--- Brief ---
Rewrite all of the rows below, putting "interface agent" in place of "GUI agent" wherever it occurs and changing nothing else.

--- Data under study ---
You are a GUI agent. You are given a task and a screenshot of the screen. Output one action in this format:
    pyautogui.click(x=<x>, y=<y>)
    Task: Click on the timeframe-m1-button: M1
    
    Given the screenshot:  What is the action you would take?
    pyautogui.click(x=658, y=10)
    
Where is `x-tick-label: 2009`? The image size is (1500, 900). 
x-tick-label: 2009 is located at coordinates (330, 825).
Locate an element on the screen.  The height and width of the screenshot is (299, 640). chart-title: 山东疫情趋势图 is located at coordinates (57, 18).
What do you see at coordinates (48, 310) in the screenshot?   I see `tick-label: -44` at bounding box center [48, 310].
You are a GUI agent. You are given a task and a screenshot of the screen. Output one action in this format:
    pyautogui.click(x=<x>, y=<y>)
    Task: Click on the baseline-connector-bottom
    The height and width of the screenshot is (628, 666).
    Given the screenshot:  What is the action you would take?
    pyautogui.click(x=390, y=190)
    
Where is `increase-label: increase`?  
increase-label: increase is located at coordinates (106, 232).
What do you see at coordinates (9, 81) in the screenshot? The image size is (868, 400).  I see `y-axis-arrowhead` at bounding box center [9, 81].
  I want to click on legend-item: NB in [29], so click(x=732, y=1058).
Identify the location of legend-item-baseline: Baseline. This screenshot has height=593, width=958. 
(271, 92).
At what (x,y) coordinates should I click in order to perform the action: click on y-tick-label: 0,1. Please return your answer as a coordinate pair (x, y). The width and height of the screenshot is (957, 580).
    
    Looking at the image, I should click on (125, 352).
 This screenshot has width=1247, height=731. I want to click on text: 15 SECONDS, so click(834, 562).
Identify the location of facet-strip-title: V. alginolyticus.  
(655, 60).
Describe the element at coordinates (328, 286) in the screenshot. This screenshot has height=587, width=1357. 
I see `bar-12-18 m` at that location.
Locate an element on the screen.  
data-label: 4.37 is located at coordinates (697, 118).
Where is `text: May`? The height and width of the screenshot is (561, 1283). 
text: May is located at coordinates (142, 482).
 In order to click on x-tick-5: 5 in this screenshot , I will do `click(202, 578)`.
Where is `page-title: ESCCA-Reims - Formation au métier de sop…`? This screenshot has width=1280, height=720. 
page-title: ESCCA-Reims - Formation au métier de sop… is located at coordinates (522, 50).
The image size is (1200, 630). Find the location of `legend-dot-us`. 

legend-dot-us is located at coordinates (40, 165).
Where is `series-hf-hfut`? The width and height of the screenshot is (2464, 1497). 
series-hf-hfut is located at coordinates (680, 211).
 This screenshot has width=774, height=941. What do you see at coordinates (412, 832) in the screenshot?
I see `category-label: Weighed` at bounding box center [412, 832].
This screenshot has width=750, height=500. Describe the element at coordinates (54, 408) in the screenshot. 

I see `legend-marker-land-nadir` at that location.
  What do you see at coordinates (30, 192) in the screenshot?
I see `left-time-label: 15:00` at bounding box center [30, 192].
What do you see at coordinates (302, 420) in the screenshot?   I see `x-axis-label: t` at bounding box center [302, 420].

--- Task answer ---
You are a interface agent. You are given a task and a screenshot of the screen. Output one action in this format:
    pyautogui.click(x=<x>, y=<y>)
    Task: Click on the timeframe-m1-button: M1
    
    Given the screenshot:  What is the action you would take?
    pyautogui.click(x=658, y=10)
    
Where is `x-tick-label: 2009`? The image size is (1500, 900). 
x-tick-label: 2009 is located at coordinates (330, 825).
Locate an element on the screen.  The height and width of the screenshot is (299, 640). chart-title: 山东疫情趋势图 is located at coordinates (57, 18).
What do you see at coordinates (48, 310) in the screenshot?   I see `tick-label: -44` at bounding box center [48, 310].
You are a interface agent. You are given a task and a screenshot of the screen. Output one action in this format:
    pyautogui.click(x=<x>, y=<y>)
    Task: Click on the baseline-connector-bottom
    The height and width of the screenshot is (628, 666).
    Given the screenshot:  What is the action you would take?
    pyautogui.click(x=390, y=190)
    
Where is `increase-label: increase`?  
increase-label: increase is located at coordinates (106, 232).
What do you see at coordinates (9, 81) in the screenshot? The image size is (868, 400).  I see `y-axis-arrowhead` at bounding box center [9, 81].
  I want to click on legend-item: NB in [29], so click(x=732, y=1058).
Identify the location of legend-item-baseline: Baseline. This screenshot has height=593, width=958. 
(271, 92).
At what (x,y) coordinates should I click in order to perform the action: click on y-tick-label: 0,1. Please return your answer as a coordinate pair (x, y). The width and height of the screenshot is (957, 580).
    
    Looking at the image, I should click on (125, 352).
 This screenshot has width=1247, height=731. I want to click on text: 15 SECONDS, so click(834, 562).
Identify the location of facet-strip-title: V. alginolyticus.  
(655, 60).
Describe the element at coordinates (328, 286) in the screenshot. This screenshot has height=587, width=1357. 
I see `bar-12-18 m` at that location.
Locate an element on the screen.  
data-label: 4.37 is located at coordinates (697, 118).
Where is `text: May`? The height and width of the screenshot is (561, 1283). 
text: May is located at coordinates (142, 482).
 In order to click on x-tick-5: 5 in this screenshot , I will do `click(202, 578)`.
Where is `page-title: ESCCA-Reims - Formation au métier de sop…`? This screenshot has width=1280, height=720. 
page-title: ESCCA-Reims - Formation au métier de sop… is located at coordinates (522, 50).
The image size is (1200, 630). Find the location of `legend-dot-us`. 

legend-dot-us is located at coordinates (40, 165).
Where is `series-hf-hfut`? The width and height of the screenshot is (2464, 1497). 
series-hf-hfut is located at coordinates (680, 211).
 This screenshot has width=774, height=941. What do you see at coordinates (412, 832) in the screenshot?
I see `category-label: Weighed` at bounding box center [412, 832].
This screenshot has width=750, height=500. Describe the element at coordinates (54, 408) in the screenshot. 

I see `legend-marker-land-nadir` at that location.
  What do you see at coordinates (30, 192) in the screenshot?
I see `left-time-label: 15:00` at bounding box center [30, 192].
What do you see at coordinates (302, 420) in the screenshot?   I see `x-axis-label: t` at bounding box center [302, 420].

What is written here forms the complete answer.